> _Problem to work on_:
Name every work that the passage on dynamic time warping cites by author and year.

> _Page_:
------------------------------------------------------------------------

Temporal point mapping. Quarterly real GDP of Florida (x, blue) and Idaho (y, green) for the period 2006Q1 to 2017Q4, standardized at 1.00 for 2006Q1. (Color figure online)

The introduction of DTW—as a computer science method originally developed for pattern recognition—complements the recent developments in machine learning applications in economics, although with a clearly distinct contribution. In reviews of the relevant literature, Athey (2017) and Mullainathan and Spiess (2017) illustrate the potential of machine learning for advanced methods on causal inference and for predictive applications in economics. For DTW, we suggest that it contributes most to descriptive data analysis by revealing temporal dynamics between time series and allowing for assessment of their similarity. In a similar manner as machine learning methods can complement conventional econometric models, we believe DTW can complement—and in some contexts replace—the conventional Pearson correlation coefficient and other similarity measures. At the same time, the potential of this method is beyond its descriptive abilities. For example, Raihan (2017) makes promising suggestions for the use of DTW techniques for predictive purposes.

In the rest of this paper, we proceed as follows. In Sect. 2, we outline standard DTW and introduce our modifications for our analysis of economic time series. Our adjusted DTW is illustrated by an application to real GDP series of three US states. In Sect. 3, we discuss an application of DTW-based time series clustering to assess similarities of all mainland US state real GDP series. Section 4 concludes with some ideas for further research.

2 Dynamic Time Warping

This section outlines standard DTW and introduces our modification for our analysis of business cycle similarities. Throughout, we focus on the mathematical specification of the measure and its economic interpretation. For calculation of the DTW alignment by means of dynamic programming, Müller (2007) provides an excellent description of the algorithm.

DTW defines a distance-minimising temporal alignment between two time series \(X = \left[ {x_{1} ,x_{2} , \ldots ,x_{N} } \right]\) and \(Y = [y_{1} ,y_{2} , \ldots , y_{M} ]\). For this purpose, we first calculate the \(N \times M\) distance matrix D, where the \((i,j){\text{th}}\) element of the matrix is given by the distance between the points \(x_{i}\) and \(y_{j}\). Each element of the matrix thus corresponds to a mapping of two points between the time series. The optimal alignment is then given by the warping path p that minimises the cumulative distance of all mapped point-pairs on the path, denoted by

$$\gamma \left( {i,j} \right) = d\left( {x_{i} ,y_{j} } \right) + { \hbox{min} }\left[ {\gamma \left( {i - 1,j - 1} \right),\gamma \left( {i - 1,j} \right), \gamma \left( {i,j - 1} \right)} \right]$$

with \(d\left( {x_{i} ,y_{j} } \right)\) being a distance measure between points \(x_{i}\) and \(y_{j}\).

------------------------------------------------------------------------

> _Source excerpt_:
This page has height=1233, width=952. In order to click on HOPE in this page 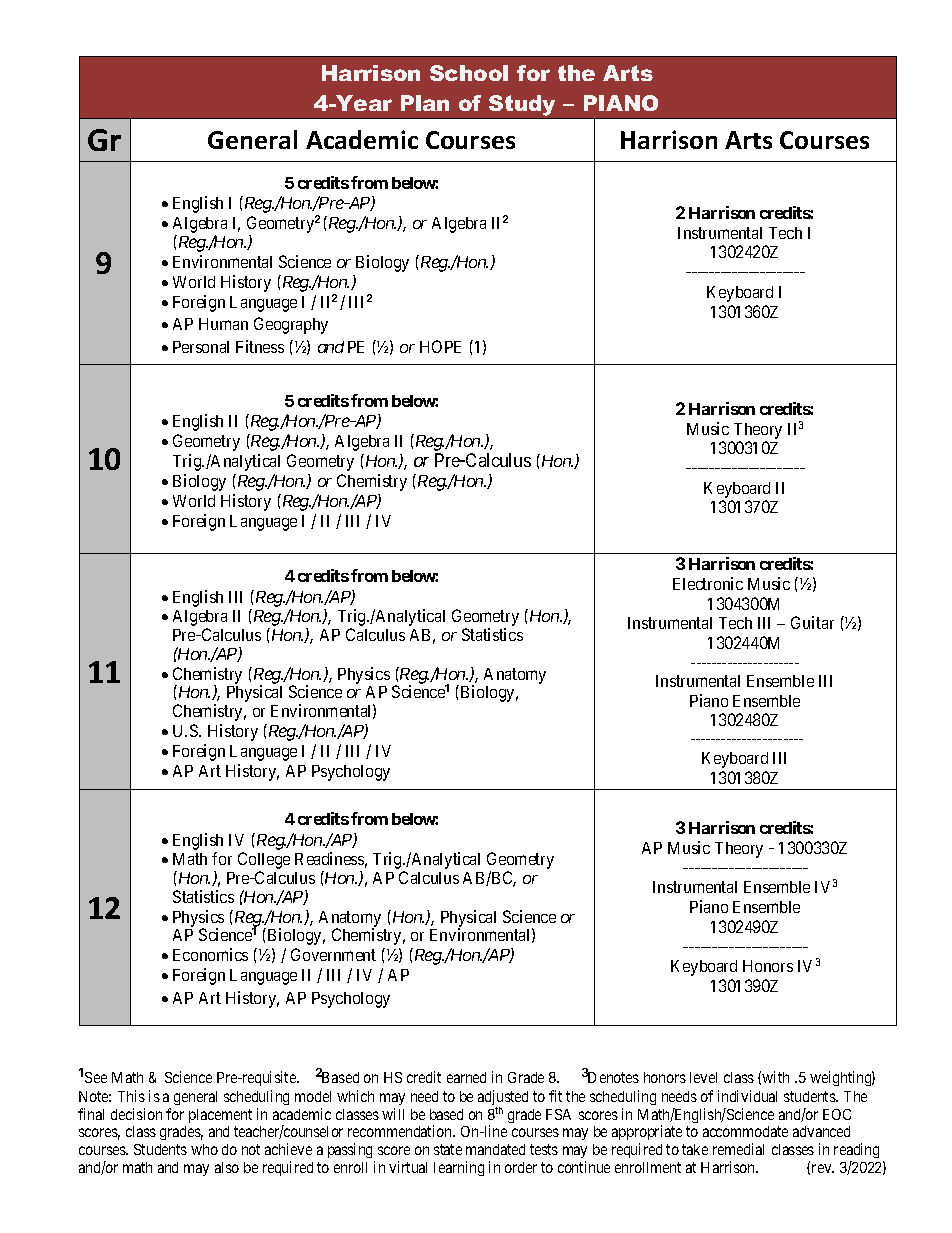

------------------------------------------------------------------------

> _Answer to this task_:
Athey (2017)
Mullainathan and Spiess (2017)
Raihan (2017)
Müller (2007)